Task prompt – Lines where the string "each" appears are to be copied from the entries below.

** Opening Data for processing block **

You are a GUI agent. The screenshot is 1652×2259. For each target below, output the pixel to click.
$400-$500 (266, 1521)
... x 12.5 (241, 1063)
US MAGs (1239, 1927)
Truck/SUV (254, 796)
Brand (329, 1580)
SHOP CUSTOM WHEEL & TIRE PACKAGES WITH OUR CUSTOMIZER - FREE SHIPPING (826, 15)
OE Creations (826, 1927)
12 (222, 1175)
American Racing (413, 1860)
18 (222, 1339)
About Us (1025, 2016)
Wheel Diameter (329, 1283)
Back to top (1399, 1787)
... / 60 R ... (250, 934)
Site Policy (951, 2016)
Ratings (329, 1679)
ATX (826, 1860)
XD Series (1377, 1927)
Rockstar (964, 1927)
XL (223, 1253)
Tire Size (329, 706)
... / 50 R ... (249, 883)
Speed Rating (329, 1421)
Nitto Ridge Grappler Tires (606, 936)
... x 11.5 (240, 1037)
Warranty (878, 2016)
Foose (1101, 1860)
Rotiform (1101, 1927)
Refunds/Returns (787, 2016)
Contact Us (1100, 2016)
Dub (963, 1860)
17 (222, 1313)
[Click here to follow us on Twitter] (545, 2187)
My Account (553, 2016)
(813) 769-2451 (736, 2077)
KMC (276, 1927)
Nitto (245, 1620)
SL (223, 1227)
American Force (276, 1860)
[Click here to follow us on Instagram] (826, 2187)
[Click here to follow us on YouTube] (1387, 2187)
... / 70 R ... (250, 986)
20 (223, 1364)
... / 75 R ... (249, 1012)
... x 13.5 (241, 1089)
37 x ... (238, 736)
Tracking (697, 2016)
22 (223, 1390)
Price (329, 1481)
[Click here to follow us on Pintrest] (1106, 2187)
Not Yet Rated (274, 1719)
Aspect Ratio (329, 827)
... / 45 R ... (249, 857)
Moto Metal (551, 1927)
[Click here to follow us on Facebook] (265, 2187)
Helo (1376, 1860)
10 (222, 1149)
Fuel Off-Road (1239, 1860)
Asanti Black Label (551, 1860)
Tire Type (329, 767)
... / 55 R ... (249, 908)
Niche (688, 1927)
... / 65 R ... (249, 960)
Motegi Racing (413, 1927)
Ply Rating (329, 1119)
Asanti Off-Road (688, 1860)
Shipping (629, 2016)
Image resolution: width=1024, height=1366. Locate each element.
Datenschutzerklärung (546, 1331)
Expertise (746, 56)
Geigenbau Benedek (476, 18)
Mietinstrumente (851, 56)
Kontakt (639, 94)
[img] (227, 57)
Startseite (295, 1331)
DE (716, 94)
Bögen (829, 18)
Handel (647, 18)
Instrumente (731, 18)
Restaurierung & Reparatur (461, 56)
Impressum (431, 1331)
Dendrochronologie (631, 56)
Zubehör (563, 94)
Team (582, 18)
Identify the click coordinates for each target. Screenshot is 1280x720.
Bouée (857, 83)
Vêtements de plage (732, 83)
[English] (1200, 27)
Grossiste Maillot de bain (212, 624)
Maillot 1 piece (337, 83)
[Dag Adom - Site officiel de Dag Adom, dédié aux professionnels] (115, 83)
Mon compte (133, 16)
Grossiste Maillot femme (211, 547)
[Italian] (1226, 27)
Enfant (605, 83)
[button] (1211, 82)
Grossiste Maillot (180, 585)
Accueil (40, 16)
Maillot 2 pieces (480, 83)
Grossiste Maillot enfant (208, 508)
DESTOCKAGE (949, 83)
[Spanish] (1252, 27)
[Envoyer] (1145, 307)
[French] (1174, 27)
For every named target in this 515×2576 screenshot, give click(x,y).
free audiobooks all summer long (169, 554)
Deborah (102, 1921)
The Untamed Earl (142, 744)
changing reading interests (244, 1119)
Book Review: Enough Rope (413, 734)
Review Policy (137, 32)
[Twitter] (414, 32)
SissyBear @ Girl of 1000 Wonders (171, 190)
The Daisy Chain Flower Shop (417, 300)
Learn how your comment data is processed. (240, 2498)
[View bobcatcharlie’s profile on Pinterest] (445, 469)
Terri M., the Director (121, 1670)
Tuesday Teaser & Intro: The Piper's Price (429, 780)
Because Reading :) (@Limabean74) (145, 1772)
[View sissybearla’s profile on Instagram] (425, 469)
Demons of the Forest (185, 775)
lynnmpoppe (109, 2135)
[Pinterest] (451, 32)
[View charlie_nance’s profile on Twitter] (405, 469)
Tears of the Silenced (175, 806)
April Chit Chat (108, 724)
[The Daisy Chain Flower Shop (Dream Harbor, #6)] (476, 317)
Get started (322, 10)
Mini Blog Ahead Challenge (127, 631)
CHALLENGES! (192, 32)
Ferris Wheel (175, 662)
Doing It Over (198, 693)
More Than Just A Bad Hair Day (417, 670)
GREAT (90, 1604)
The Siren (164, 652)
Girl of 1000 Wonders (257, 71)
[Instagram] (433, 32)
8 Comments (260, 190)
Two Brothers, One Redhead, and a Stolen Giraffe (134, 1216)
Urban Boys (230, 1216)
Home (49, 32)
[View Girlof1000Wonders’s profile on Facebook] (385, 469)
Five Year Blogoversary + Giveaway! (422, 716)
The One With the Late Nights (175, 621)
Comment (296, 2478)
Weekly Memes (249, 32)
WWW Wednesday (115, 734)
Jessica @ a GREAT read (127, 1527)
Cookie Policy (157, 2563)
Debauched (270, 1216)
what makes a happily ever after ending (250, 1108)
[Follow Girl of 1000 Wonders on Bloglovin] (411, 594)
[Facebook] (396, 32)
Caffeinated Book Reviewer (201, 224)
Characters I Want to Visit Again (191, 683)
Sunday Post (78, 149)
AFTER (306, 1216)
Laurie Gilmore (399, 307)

** Closing Data for processing block **

Task output –
You are a GUI agent. The screenshot is 1652×2259. For each target below, output the pixel to click.
Image resolution: width=1024, height=1366. Locate each element.
Identify the click coordinates for each target. Screenshot is 1280x720.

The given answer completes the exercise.